Climate adaptation

The climate is changing. That much is clear. We also know that the changes and the consequences are potentially far-reaching. But there is considerable uncertainty about the extent and speed of developments. How is it possible, despite that uncertainty, to tailor our policy and investment decisions in the present to cope with climate change in the future? It is important to know what you can do now to prevent damage, dangerous situations and costs in the future. For example because fresh water will be scarce then. Or because less agricultural land will be available. It is almost impossible for government authorities and businesses to make that balanced appraisal on the basis of all the available information, even though this is a major responsibility.

copyright Guus Schoonewille

Deltares has the latest knowledge in the field of climate adaptation. We have numerical models that allow us to team up with other research partners and describe the impacts of climate change (in scenarios). On that basis, we can identify potential difficulties (in stress tests) and then describe the range of room for manoeuvre for policy decisions (in adaptation paths). We help to prioritise problems and solutions (in tipping point analyses): we point out what should be done first. During this process, we always take a close look at regional variations.
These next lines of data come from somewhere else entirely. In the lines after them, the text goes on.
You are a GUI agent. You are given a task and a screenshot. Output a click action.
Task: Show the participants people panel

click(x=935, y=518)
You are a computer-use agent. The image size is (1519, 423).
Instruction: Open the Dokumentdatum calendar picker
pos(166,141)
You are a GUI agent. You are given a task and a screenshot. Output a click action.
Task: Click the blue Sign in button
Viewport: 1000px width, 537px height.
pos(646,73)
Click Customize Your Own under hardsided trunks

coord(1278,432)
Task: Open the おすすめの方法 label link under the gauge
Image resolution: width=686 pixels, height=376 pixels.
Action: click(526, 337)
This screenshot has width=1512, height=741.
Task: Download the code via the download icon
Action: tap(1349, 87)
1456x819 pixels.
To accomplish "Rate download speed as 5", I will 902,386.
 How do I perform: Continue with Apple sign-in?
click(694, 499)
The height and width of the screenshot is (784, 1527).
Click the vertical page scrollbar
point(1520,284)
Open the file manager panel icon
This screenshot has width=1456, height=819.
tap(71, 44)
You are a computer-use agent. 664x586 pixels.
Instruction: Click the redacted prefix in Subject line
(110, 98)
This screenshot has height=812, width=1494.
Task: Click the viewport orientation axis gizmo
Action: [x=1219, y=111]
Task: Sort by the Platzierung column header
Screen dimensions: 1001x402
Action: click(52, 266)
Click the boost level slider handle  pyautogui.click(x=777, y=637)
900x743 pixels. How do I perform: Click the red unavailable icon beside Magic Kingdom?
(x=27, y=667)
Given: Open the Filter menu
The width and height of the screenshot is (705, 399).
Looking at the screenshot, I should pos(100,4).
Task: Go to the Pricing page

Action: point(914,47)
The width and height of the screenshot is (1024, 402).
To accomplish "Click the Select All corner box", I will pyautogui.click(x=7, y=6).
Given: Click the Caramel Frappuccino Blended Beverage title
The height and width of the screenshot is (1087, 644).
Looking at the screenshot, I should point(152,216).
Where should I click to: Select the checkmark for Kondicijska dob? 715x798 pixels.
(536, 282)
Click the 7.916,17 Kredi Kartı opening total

At present, we are deploying our expertise worldwide, for example in the Delta programmes in Colombia and Bangladesh, where we have identified adaptation paths and scenarios. But we are also active in Hong Kong, where we have mapped out climate resilience in relation to the drainage of urban water. In Mongolia, Deltares provided input for the National Water Plan with the aim of responding to water shortages there. In the European programmes BASE and RISES, we are working together with sixteen partners to survey international climate risks and adaptation paths. We completed a ‘blue-spot study’ for Rijkswaterstaat to identify the consequences of more precipitation and higher groundwater levels for Dutch roads.